Van Lynden replied saying, “I was not there at the beginning of May, so I cannot comment on something that I did not bear witness to.” Although he did testify for the prosecution that the “hospital had been targeted for fire before” he got there.
Van Lynden also said, “I’m not aware of the hospital being taken over by the Muslim side. Throughout my time in -- in Sarajevo, within the hospital, Muslims, Catholics, and Orthodox worked in that hospital.”
As it turns out, the JNA military hospital was the site of fighting between the JNA and Muslim paramilitaries. The Muslims did take the hospital over, and the UN had to evacuate the staff from Sarajevo.

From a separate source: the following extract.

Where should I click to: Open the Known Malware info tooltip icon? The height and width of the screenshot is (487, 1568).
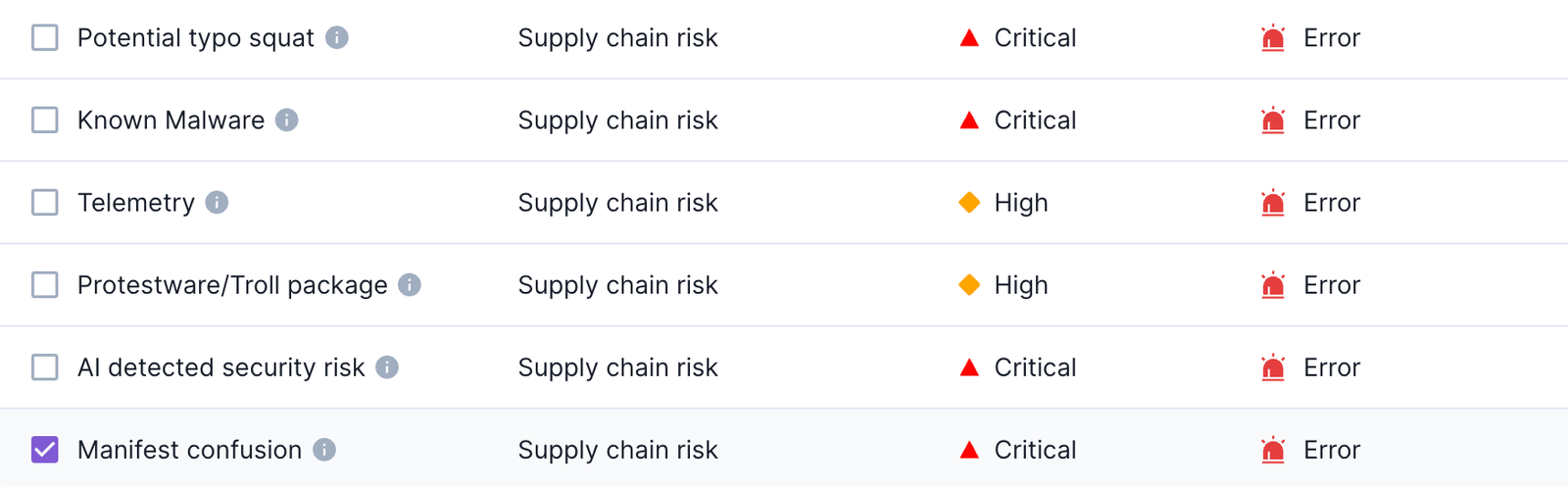tap(287, 120)
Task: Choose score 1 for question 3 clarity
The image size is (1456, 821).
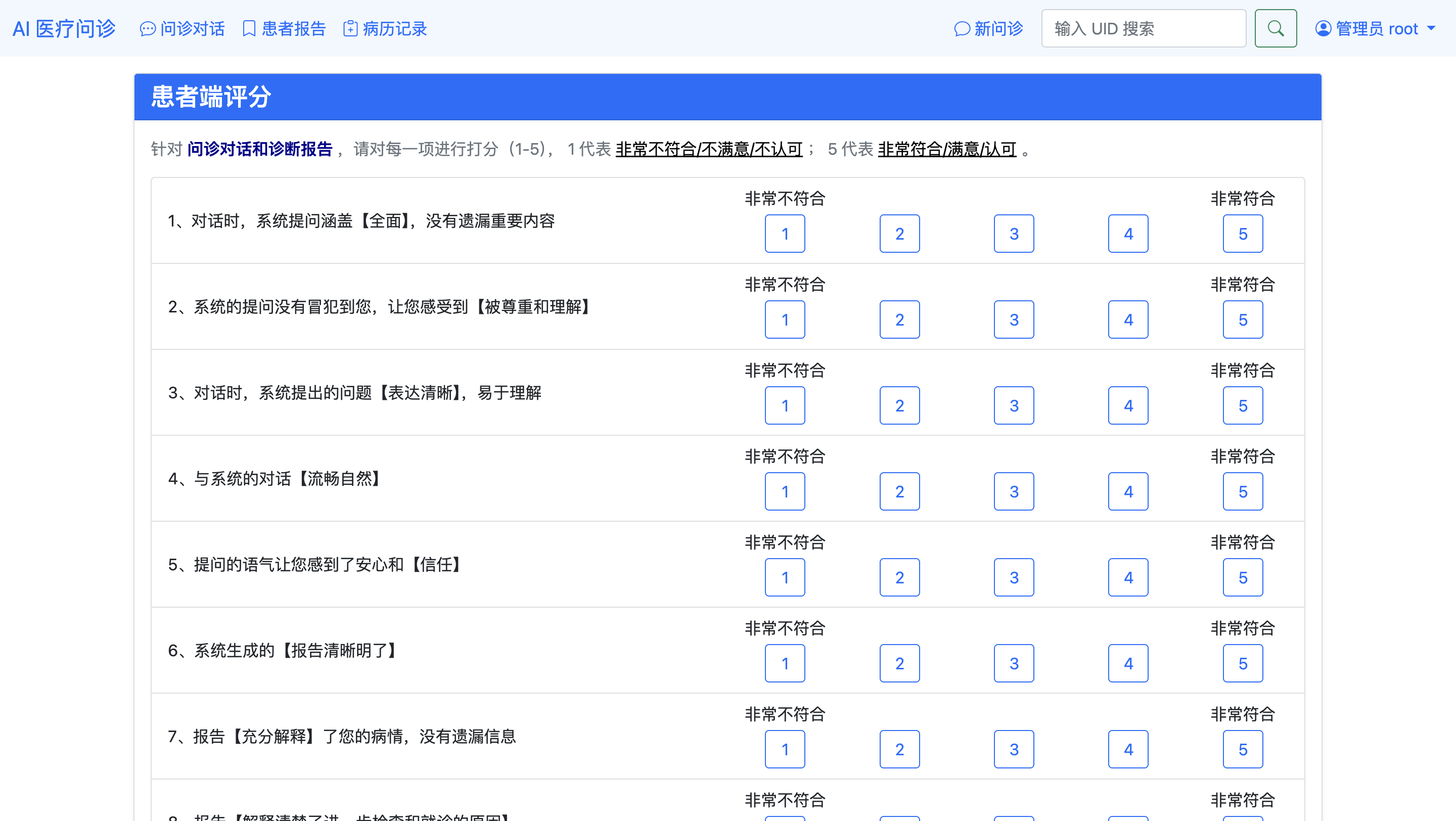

The London Guardian reported on the fighting at the hospital in their May 8, 1992 edition. Reporter Maggie O’Kane described it as the “besieged Yugoslav army military hospital, which is surrounded by the Bosnian territorial army”. Her report said, “In an evacuated ward on the ninth floor [the Hospital director] can point to a building in the centre of town where the Bosnian territorials have set up their mortar positions. In the corner, pillows and blankets have been stuffed into the hole made by a rocket on Wednesday night.”
In its May 11, 1992 edition the London Times reported on the expulsion of the hospital staff. Reporter Tim Judah wrote: “Among those beginning their journey out of Bosnia yesterday were staff from Sarajevo’s military hospital. ‘I have worked here for 32 years and now I must go back to Serbia, where I have no home,’ a doctor said.”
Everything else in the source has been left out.